Inju­res et me­na­ces à l’oc­troi (Aix-en-Pro­ven­ce, 29 juin 1874)

L’an mil huit cent, etc. (sic)
Devant Nous, Jean-Baptiste Finet, commissaire de police de la ville d’Aix, etc.
S’est présenté M. Leduc Célestin, âgé de 41 ans, employé à l’octroi, demeurant en cette ville, rue des Trois-Ormeaux, n° 17, lequel nous a déposé la plainte suivante :

Hier, à environ une heure et demie du soir, j’étais de service à l’extrémité du cours, lorsqu’il se présenta pour entrer en ville une charrette attelée d’un cheval, contenant des paniers de fruits et plusieurs bonbonnes ou dames-jeannes. Je montai sur la charrette pour m’assurer que ces bonbonnes ne contenaient aucun liquide.

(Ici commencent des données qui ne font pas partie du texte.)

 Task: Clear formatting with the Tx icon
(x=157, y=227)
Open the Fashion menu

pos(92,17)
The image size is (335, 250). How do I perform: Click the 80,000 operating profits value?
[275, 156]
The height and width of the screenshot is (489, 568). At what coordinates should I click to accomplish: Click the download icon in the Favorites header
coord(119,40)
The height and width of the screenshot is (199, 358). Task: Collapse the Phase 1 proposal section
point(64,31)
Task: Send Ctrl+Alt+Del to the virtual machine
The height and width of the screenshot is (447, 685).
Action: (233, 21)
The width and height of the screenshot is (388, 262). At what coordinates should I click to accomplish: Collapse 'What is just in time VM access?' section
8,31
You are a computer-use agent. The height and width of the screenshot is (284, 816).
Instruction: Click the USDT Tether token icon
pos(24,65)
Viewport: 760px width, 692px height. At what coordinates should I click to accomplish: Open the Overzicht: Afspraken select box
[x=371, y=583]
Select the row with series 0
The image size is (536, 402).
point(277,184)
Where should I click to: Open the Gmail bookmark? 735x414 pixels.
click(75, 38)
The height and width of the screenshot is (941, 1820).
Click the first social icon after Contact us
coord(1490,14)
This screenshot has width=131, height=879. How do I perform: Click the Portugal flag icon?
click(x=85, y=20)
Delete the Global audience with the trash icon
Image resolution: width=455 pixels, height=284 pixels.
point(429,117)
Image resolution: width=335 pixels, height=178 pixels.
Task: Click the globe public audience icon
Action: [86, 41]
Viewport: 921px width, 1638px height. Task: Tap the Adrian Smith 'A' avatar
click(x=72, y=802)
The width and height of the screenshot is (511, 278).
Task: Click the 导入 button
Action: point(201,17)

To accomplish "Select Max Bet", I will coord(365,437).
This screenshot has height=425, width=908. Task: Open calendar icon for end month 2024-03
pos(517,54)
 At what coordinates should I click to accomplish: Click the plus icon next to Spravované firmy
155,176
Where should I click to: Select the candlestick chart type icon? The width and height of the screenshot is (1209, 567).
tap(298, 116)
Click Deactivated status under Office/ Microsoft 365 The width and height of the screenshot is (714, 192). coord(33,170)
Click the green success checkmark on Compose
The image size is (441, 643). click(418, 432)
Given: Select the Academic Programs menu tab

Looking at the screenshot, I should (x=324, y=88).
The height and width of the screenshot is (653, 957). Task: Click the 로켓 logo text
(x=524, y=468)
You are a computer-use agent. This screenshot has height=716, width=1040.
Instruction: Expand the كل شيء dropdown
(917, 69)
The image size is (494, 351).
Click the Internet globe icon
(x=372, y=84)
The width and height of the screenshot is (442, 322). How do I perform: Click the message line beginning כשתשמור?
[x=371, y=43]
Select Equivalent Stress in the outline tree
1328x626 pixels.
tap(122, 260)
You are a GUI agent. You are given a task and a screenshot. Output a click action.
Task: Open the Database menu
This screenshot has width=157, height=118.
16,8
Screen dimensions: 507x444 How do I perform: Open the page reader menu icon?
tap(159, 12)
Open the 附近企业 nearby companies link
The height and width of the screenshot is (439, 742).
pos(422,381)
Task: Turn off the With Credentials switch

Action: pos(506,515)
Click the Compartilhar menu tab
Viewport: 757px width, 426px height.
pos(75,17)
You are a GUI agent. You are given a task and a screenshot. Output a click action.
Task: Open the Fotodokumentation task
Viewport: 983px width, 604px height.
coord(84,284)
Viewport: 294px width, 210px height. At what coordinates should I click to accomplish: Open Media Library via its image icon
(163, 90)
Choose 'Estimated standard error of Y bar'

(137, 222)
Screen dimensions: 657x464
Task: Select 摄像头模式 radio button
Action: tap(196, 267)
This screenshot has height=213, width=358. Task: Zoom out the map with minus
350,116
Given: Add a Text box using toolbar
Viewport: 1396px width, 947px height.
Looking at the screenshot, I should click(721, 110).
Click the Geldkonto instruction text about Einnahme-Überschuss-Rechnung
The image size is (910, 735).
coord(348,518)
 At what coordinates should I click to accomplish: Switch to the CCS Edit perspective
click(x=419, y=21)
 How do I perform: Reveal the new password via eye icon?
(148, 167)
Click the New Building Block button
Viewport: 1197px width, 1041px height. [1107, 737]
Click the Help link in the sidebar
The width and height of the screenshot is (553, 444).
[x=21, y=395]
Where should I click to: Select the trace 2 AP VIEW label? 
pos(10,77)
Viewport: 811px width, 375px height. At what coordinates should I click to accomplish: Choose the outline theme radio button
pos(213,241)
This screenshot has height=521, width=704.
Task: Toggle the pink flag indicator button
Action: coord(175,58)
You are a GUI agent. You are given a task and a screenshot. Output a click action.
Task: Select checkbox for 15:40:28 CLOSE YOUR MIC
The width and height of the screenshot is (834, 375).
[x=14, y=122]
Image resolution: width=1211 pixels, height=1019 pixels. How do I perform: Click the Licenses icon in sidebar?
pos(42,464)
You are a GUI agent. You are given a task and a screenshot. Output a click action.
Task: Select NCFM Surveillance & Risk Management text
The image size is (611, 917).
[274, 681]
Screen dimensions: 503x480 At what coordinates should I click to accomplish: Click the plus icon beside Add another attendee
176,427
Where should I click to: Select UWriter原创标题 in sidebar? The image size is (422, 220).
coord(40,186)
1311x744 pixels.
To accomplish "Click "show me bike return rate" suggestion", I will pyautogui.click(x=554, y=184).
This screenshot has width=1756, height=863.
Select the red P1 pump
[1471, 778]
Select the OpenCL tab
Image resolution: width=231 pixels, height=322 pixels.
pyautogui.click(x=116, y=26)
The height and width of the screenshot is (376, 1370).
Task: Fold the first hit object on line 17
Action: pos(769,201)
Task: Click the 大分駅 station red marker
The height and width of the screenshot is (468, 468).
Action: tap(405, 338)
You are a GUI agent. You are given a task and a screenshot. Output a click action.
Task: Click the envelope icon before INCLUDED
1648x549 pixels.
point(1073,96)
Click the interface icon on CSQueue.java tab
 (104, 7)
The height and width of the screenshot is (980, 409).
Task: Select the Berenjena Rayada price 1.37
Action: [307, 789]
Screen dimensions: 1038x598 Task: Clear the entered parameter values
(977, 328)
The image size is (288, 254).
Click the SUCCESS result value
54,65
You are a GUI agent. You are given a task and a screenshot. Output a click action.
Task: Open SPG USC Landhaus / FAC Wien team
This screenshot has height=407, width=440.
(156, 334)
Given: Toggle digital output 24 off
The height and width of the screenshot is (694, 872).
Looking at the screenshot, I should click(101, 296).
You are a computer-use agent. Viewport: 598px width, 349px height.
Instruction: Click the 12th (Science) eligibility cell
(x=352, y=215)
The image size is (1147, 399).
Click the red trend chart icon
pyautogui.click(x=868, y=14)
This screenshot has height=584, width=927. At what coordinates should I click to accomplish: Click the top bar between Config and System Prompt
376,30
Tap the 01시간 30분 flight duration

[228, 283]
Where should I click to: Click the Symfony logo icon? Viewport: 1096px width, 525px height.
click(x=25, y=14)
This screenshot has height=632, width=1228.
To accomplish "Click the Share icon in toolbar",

Le conducteur, me voyant les secouer toutes les unes après les autres, me dit :
« Vous êtes bien curieux. »
Je lui répondis :
« Je suis payé pour cela. »
Dans ce moment, un individu que je ne connaissais pas passa près de la charrette et dit au conducteur :
« Ne vous laissez pas fouiller par ce grand fainéant. »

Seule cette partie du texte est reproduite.